**SUPPLIED TEXT:**

Barclays Chief Executive Bob Diamond surprised many this month when he admitted on a lecture broadcast on BBC Radio 4 Today that banks had done a “poor job” of explaining how they contribute to society and that many people had failed to notice how the banks had changed since the 2008 financial crisis. But while Diamond’s statements appear reconciliatory, much of what he said was cosmetic, window-dressing, and lacking in real substance. Has “the most dangerous man in Britain” changed his spots or has this been all one grand charade?

What’s up with Barclays chief executive Bob Diamond?

In January, the US-born investment banker, who had recently taken over as Barclays boss, seemed in denial about the role of banks in the destruction of the global economy. Speaking to the Treasury Select Committee in January 2011, Diamond told us the time for remorse and apology was over and seemed to want to return to pre-credit crisis world of “business as usual” where interfering busybodies like government, regulators or general people would get off the banks’ back and let them get back to doing what they knew best – making money (or losing it!).

**WHAT YOU WILL DO:** Repeat the passage of the Barclays text from "Barclays Chief Executive Bob Diamond surprised" up to and including "executive Bob Diamond?" without changing a word.

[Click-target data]
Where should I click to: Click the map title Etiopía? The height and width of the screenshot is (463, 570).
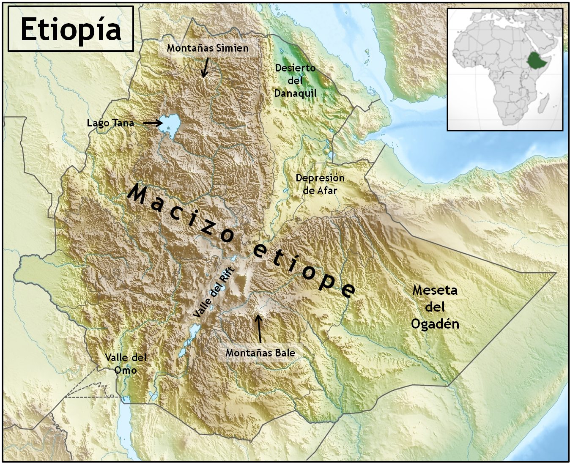[x=71, y=29]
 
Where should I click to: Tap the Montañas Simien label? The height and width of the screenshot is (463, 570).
[x=208, y=48]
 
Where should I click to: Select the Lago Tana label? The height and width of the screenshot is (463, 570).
[x=110, y=123]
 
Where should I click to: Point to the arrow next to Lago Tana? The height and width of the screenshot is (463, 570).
[x=153, y=123]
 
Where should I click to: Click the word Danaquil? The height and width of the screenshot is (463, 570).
[x=295, y=93]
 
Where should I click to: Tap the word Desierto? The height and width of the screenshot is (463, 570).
[x=295, y=68]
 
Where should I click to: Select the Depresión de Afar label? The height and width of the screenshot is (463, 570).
[x=320, y=184]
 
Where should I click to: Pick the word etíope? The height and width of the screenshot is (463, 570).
[x=304, y=271]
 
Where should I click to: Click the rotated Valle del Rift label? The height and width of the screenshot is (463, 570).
[x=213, y=292]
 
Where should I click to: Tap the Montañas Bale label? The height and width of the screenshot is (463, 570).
[x=260, y=353]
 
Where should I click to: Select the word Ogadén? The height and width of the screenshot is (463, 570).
[x=435, y=324]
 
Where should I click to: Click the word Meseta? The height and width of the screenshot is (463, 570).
[x=435, y=290]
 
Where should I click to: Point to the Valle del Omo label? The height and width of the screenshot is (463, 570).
[x=126, y=364]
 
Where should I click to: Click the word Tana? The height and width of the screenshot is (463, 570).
[x=123, y=123]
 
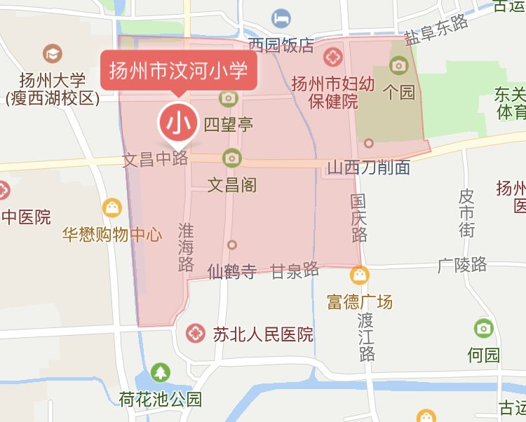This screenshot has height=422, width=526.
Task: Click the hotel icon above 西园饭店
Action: (282, 16)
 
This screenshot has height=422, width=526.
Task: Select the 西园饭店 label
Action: (281, 46)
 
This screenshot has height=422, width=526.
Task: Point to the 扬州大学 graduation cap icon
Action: (52, 53)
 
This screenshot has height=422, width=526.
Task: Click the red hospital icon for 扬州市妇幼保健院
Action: (333, 55)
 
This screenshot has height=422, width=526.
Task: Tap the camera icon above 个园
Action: (399, 66)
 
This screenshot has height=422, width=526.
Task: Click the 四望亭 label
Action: (228, 125)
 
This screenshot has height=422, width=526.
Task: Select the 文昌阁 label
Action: (232, 185)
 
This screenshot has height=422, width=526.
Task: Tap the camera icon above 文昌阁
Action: (231, 158)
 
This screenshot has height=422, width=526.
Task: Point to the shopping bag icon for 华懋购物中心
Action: (112, 207)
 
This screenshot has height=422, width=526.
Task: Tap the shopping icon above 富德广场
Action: (360, 275)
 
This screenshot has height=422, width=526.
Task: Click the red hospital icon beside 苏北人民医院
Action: (196, 334)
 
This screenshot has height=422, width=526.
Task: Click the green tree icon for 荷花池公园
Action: (161, 372)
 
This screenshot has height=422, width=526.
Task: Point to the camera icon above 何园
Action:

**ANSWER BELOW:**
Barclays Chief Executive Bob Diamond surprised many this month when he admitted on a lecture broadcast on BBC Radio 4 Today that banks had done a “poor job” of explaining how they contribute to society and that many people had failed to notice how the banks had changed since the 2008 financial crisis. But while Diamond’s statements appear reconciliatory, much of what he said was cosmetic, window-dressing, and lacking in real substance. Has “the most dangerous man in Britain” changed his spots or has this been all one grand charade?

What’s up with Barclays chief executive Bob Diamond?